### Aim of the task
Can you rewrite the lines from the one containing "What do you see at coordinates (185, 46)" through the one containing "coordinates (31, 163).", inclusive, swapping "screenshot" for "screen capture" and changing nothing else?

### Working data
----

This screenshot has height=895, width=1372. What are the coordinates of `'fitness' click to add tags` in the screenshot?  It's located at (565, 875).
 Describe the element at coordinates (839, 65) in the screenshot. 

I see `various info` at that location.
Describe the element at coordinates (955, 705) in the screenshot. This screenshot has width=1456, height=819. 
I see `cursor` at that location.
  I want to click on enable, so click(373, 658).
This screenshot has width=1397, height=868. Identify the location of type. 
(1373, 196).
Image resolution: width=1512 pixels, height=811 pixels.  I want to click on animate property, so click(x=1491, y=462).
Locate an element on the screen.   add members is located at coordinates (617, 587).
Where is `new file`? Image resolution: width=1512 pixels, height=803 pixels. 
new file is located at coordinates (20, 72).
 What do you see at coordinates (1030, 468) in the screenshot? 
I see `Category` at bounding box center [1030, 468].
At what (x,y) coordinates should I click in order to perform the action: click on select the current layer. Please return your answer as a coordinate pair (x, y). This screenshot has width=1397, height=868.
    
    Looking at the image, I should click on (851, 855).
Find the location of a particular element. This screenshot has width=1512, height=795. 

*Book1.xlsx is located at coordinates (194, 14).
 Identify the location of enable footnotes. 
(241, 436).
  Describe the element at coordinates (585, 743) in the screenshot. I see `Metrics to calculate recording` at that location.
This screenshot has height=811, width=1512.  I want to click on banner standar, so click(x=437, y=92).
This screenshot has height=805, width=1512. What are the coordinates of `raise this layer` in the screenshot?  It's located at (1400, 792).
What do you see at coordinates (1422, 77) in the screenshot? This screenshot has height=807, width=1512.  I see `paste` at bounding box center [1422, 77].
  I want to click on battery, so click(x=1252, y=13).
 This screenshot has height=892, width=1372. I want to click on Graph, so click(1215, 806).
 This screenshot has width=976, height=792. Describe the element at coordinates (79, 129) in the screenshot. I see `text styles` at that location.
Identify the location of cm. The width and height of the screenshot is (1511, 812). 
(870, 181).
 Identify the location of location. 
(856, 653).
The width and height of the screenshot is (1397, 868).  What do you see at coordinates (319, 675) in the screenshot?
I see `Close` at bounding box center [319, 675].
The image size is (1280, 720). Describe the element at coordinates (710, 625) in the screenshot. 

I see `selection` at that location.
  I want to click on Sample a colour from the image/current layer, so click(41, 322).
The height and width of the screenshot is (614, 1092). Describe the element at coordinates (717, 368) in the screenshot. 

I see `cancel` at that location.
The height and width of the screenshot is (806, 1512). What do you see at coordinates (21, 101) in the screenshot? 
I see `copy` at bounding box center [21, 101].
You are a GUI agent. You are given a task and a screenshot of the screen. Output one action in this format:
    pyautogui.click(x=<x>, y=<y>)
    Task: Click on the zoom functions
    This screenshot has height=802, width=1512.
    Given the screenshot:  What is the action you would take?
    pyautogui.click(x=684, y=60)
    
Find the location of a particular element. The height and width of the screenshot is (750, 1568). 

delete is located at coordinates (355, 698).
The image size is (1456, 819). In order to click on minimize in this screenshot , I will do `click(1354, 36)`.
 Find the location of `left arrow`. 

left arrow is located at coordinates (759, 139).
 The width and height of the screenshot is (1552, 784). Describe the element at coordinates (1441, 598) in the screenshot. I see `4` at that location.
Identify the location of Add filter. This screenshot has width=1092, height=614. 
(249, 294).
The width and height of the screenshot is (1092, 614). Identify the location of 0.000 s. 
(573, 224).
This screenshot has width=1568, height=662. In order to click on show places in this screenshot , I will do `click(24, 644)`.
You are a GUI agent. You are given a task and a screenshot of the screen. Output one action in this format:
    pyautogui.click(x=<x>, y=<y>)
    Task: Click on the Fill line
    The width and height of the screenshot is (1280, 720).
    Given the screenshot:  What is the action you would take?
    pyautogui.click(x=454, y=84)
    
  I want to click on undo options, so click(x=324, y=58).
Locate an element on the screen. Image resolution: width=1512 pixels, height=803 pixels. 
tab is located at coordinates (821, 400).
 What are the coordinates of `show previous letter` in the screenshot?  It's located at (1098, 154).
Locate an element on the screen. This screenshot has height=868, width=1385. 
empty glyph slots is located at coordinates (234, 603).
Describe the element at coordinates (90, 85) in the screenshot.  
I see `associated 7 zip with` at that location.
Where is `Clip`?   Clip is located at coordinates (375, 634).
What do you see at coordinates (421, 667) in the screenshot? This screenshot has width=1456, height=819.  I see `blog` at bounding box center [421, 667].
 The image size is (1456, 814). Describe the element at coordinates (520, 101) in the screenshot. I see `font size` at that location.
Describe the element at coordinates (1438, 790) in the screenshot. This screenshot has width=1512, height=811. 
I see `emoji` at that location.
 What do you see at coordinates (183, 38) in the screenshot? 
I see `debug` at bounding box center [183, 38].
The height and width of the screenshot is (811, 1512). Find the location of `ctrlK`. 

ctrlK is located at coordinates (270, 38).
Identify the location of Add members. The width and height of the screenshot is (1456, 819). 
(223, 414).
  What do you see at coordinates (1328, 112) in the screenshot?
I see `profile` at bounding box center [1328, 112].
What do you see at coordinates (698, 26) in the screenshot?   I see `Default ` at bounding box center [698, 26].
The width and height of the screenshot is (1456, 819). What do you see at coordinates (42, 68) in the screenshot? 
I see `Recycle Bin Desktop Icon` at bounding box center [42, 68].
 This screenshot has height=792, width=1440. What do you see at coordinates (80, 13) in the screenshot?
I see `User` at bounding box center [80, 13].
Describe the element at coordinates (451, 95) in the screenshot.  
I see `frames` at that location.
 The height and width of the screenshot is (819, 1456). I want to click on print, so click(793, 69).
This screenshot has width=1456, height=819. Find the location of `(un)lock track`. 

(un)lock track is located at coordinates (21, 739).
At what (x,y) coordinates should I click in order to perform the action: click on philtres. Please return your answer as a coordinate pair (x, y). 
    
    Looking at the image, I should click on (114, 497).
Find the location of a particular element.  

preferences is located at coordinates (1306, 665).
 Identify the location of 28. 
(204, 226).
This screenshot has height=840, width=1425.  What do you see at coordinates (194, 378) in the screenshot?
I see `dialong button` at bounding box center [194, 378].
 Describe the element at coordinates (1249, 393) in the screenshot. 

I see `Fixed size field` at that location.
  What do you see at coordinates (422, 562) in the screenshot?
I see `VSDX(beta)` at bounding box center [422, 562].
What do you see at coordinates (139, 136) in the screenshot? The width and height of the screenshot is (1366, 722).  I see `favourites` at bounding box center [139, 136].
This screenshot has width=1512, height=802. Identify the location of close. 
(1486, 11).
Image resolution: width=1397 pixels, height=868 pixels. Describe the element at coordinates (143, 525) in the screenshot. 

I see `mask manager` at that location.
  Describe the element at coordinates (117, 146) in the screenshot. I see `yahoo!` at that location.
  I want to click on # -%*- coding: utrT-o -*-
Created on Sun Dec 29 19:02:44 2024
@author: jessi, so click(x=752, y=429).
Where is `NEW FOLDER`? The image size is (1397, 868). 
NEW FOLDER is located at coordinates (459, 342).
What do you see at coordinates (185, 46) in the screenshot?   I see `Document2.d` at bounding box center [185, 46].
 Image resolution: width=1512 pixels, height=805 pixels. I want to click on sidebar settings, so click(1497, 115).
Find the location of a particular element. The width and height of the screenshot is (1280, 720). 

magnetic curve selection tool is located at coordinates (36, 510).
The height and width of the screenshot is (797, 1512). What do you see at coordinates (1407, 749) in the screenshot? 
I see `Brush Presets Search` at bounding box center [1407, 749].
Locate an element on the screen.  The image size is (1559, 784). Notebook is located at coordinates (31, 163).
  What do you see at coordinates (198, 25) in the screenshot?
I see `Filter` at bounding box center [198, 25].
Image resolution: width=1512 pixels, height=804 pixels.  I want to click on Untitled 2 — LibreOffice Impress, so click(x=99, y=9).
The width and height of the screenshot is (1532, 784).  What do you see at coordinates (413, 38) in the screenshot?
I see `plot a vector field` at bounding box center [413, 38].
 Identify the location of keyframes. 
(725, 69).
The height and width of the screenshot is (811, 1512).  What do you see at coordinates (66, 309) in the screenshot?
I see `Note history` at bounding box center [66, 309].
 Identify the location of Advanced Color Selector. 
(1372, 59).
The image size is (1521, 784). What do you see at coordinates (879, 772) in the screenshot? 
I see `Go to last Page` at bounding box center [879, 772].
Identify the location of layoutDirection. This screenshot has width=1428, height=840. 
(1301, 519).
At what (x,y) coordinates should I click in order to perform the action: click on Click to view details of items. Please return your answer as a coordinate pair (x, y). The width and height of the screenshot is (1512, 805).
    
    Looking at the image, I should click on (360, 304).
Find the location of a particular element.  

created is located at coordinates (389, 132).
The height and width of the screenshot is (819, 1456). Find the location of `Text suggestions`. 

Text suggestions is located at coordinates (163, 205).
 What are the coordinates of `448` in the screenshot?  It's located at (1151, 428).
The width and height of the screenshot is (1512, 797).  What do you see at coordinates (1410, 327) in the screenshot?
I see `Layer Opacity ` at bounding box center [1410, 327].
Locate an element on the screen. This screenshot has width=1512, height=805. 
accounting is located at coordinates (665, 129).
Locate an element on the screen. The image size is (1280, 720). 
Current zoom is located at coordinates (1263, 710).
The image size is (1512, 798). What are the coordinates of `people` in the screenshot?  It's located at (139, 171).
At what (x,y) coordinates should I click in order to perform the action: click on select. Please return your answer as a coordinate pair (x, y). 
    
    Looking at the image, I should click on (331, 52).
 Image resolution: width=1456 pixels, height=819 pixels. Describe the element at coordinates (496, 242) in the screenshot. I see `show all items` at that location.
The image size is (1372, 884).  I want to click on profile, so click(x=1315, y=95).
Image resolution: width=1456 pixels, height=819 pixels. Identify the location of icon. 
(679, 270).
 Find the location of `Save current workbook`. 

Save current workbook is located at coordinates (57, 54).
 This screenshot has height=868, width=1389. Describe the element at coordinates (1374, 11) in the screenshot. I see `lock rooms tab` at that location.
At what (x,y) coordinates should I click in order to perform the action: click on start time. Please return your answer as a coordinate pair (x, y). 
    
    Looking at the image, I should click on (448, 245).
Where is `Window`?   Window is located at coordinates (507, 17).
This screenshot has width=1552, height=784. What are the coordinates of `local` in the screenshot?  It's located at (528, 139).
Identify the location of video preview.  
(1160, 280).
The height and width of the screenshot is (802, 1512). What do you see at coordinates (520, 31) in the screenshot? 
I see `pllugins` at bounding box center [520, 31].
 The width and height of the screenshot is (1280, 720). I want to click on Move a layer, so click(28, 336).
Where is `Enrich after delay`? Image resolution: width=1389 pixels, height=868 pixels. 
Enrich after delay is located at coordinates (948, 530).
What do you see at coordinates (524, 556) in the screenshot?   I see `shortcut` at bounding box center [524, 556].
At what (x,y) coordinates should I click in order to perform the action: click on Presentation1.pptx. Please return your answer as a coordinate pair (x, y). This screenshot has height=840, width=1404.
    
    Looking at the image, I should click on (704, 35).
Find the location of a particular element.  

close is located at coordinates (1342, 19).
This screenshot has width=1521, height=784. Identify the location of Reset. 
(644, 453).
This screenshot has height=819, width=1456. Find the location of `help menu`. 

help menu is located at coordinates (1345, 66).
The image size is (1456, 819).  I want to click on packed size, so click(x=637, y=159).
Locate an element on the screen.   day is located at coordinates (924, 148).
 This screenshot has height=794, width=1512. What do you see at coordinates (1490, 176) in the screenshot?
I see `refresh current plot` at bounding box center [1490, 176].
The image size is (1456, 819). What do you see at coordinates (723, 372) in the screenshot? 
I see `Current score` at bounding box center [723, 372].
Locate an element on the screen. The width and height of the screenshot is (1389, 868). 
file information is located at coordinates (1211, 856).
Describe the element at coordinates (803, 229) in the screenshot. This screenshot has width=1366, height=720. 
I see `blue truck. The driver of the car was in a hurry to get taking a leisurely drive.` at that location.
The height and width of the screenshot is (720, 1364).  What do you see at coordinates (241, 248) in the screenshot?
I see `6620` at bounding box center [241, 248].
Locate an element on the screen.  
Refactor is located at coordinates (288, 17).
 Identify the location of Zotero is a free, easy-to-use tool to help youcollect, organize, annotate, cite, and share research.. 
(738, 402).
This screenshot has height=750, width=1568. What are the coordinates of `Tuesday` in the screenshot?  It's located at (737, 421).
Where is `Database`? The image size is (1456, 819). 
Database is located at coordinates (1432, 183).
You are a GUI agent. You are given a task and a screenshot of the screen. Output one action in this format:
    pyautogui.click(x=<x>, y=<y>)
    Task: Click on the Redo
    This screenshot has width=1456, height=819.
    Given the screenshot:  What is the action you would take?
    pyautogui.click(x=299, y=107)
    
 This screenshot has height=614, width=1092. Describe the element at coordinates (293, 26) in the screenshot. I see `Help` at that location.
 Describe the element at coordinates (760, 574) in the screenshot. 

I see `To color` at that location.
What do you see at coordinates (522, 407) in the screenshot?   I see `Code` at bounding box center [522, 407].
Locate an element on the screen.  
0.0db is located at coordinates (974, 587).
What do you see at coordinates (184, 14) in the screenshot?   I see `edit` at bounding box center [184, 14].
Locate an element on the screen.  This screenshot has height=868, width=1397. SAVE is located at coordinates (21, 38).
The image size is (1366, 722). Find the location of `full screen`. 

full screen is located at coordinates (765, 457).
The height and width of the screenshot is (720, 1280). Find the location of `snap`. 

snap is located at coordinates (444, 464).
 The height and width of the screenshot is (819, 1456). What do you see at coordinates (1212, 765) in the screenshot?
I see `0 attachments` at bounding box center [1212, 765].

----

### Reply
What do you see at coordinates (185, 46) in the screen capture?   I see `Document2.d` at bounding box center [185, 46].
 Image resolution: width=1512 pixels, height=805 pixels. I want to click on sidebar settings, so click(1497, 115).
Find the location of a particular element. The width and height of the screen capture is (1280, 720). 

magnetic curve selection tool is located at coordinates (36, 510).
The height and width of the screen capture is (797, 1512). What do you see at coordinates (1407, 749) in the screen capture? 
I see `Brush Presets Search` at bounding box center [1407, 749].
Locate an element on the screen.  The image size is (1559, 784). Notebook is located at coordinates (31, 163).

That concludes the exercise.